◆ Work to do
Pick out each line of the listing below that contains the word "computer", and copy those lines. Case matters.

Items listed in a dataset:
** begin **
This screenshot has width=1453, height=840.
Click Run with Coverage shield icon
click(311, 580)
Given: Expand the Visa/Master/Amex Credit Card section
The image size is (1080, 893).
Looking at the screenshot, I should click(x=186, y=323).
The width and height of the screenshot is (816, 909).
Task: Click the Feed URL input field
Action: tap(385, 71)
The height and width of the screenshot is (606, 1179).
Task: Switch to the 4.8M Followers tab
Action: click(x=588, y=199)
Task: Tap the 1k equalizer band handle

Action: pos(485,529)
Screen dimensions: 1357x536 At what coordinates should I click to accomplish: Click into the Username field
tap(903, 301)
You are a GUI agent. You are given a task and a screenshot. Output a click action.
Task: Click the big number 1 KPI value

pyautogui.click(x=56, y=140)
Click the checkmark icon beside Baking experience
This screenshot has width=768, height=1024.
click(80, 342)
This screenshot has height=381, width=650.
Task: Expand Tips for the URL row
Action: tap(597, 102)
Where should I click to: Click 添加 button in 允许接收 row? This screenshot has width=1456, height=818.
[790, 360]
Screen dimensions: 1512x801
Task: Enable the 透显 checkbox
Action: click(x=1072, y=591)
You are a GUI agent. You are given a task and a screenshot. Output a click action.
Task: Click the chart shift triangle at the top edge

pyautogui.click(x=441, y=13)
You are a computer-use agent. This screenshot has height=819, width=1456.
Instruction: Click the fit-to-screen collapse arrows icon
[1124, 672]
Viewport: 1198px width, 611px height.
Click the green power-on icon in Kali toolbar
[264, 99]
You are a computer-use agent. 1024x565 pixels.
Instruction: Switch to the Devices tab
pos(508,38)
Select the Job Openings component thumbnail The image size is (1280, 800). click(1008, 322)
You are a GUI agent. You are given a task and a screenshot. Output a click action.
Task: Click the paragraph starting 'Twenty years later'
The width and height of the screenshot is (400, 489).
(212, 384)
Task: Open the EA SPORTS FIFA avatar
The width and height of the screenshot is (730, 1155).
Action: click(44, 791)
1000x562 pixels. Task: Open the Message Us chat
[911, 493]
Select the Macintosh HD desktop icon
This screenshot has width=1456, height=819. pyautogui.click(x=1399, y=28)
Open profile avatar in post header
** end **
◆ Final result
You are a computer-use agent. This screenshot has height=819, width=1456.
You are a computer-use agent. 1024x565 pixels.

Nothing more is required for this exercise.